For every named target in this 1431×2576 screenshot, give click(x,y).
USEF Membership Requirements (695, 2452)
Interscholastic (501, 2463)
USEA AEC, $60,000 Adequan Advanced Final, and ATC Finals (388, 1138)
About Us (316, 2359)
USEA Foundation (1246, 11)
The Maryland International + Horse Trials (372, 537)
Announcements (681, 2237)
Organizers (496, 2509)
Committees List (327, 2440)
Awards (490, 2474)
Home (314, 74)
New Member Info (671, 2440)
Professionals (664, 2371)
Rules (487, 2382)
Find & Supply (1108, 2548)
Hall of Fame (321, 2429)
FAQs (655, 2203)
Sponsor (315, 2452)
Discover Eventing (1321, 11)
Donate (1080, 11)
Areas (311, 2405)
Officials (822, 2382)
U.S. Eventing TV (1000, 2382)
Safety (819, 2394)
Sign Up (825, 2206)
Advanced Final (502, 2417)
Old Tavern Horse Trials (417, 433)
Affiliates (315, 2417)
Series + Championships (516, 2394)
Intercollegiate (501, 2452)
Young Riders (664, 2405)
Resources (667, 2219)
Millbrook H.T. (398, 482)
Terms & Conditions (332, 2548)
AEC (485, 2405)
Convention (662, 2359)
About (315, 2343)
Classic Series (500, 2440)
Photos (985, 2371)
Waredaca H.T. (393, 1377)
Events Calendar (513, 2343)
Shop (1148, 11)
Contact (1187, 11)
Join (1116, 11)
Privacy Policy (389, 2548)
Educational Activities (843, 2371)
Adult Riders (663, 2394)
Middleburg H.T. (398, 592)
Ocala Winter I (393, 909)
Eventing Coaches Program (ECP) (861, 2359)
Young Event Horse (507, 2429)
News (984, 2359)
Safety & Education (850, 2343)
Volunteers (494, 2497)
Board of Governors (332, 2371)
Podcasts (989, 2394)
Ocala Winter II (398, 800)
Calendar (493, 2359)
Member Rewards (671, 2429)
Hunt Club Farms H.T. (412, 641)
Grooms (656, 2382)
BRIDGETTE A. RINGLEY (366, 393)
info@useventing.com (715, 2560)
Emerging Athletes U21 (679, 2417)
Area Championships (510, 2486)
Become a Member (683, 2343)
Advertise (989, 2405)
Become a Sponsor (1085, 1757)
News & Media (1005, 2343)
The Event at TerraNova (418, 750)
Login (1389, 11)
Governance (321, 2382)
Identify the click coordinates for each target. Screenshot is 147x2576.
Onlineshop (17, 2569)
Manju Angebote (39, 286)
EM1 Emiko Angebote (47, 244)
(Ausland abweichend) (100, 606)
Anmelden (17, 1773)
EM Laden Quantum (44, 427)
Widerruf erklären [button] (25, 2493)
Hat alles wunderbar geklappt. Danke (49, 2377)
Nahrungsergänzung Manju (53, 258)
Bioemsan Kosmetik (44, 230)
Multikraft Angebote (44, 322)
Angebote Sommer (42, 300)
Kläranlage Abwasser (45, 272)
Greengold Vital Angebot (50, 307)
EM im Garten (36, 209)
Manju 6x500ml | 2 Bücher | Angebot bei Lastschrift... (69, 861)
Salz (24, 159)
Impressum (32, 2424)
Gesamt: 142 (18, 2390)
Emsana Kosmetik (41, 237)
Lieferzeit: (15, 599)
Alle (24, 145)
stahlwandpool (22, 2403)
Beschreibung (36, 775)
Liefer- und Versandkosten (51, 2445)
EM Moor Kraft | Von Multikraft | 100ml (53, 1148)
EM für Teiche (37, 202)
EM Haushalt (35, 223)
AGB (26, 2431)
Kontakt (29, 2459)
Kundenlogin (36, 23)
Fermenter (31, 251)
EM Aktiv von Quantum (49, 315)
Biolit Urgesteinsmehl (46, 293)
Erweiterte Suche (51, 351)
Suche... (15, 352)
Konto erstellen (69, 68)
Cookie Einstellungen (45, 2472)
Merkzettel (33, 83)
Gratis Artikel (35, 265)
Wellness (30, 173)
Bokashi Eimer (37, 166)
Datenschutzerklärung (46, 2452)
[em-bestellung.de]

- [WHAT THIS TASK INVOLVES]: Nothing but a number is expected: how many lines in the listing above contain "target"?

- [RESPONSE]: 2